Wel bestrijdt de staatssecretaris het beeld als zou over de hele breedte OS-gelden worden gebruikt bij de subsidie van megastallen in het buitenland. De verstrekte subsidies genoemd in het rapport betroffen voornamelijk geld van het ministerie van EL&I via het voormalige Programma Samenwerking Opkomende Markten (PSOM), waarvan enkele procenten naar veehouderijprojecten. In slechts één geval gaat het om een subsidie aan het bedrijf Van Genugten in Bosnië vanuit het OS-budget. Dit project valt sinds 2009 onder het nieuwe OS programma Private Sector Investeringen (PSI).
Het Private Sector Investeringen programma is bedoeld om economische ontwikkeling te stimuleren in OS-landen. Dit gebeurt met kennis en expertise van het Nederlandse bedrijfsleven via joint ventures waarbij het bedrijf minimaal 50% inlegt en de overheid eenmalig financiële middelen ter beschikking stelt. Praktijk ervaringen in Afrika (duurzame koffie met Simon Levelt in Oeganda, Cashewnoten in Mozambique, bijvoorbeeld) laten zien dat dit goed werkt. Het programma is gericht op lokale economische ontwikkeling en niet op het verhogen van de winst van Nederlandse bedrijven als zodanig. Een evaluatie van het PSI programma in 2010 beoordeelt het programma als succesvol en toont aan dat een project gemiddeld 81 directe lokale banen oplevert (naast gemiddeld 1300 indirecte banen van lokale producenten en toeleveranciers). Ook gaf de evaluatie nog aanleiding tot verbeteringen, die in aanvullende criteria voor 2012 zijn vertaald.

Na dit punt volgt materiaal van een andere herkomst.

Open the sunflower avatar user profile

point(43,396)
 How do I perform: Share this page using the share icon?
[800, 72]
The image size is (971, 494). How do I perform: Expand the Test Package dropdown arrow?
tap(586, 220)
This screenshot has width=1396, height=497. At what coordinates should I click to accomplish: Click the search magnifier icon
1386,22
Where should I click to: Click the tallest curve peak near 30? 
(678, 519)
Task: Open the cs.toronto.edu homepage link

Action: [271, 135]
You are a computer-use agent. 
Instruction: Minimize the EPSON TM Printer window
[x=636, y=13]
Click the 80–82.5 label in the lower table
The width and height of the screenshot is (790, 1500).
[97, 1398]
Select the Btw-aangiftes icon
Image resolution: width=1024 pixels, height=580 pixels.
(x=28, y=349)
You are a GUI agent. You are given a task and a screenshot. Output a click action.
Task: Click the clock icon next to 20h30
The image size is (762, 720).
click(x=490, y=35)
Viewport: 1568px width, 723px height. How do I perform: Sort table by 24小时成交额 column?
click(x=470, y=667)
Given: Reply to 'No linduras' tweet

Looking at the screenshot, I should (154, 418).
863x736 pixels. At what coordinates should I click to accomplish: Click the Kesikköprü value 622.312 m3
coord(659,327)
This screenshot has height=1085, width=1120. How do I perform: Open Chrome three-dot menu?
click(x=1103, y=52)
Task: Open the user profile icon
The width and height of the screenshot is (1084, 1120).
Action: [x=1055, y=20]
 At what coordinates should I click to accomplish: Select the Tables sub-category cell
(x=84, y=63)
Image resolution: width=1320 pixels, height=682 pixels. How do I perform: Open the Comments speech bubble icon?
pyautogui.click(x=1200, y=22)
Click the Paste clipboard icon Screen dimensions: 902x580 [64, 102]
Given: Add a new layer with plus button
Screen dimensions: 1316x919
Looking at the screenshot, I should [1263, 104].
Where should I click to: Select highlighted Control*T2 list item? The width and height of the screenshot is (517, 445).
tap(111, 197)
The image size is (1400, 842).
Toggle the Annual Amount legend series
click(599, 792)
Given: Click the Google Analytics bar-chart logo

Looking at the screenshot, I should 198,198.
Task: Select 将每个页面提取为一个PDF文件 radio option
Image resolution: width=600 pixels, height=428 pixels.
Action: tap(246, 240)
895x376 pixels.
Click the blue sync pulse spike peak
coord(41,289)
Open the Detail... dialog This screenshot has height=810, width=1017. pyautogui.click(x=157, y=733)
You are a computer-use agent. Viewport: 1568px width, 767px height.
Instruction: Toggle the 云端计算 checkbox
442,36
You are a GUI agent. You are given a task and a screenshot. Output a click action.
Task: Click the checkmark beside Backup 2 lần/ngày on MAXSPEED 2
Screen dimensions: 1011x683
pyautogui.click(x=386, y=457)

Aanvragen voor subsidie onder PSI worden altijd gecontroleerd. Elk bedrijf (en de lokale partner) dat een voorstel indient voor PSI wordt bezocht en er wordt gekeken of de bedrijfsvoering en financiering van het bedrijf in orde zijn en of het ook voldoet aan internationaal geldende normen op het terrein van bijvoorbeeld arbeidsrechten. Dat is voor het project van Van Genugten in maart 2007 gebeurd. Het bedrijf en de lokale partner hebben destijds een goede indruk gemaakt.
Het ministerie van Buitenlandse Zaken hanteert de volgende criteria voor beoordeling van PSI programma’s: het leidt tot economische ontwikkeling en lokaal ondernemerschap in het betreffende land, het moet voldoen aan alle richtlijnen van bijvoorbeeld ILO (vakbonden) en de OESO (voor maatschappelijk verantwoord ondernemen o.a. ook arbeidsomstandigheden, milieu), het moet na de OS investering financieel levensvatbaarheid zijn, het moet innovatief zijn, het gaat om een beperkte eenmalige gift (maximaal 50 procent van de investering), en het lukt niet om geld op andere manier (met lening van bank) te krijgen. PSI projecten worden jaarlijks bezocht door Agentschap NL.
Voor wat betreft PSOM projecten niet gefinancierd uit OS-middelen van het toenmalige ministerie van Economische Zaken ging het om Nederlandse bedrijven te helpen uit te breiden naar opkomende markten. De negen door Stichting Wakker Dier genoemde PSOM-EZ investeringen in dierlijke productie voldoen in alle gevallen aan de toen geldende Europese regelgeving. PSOM-projecten zijn daar destijds op getoetst.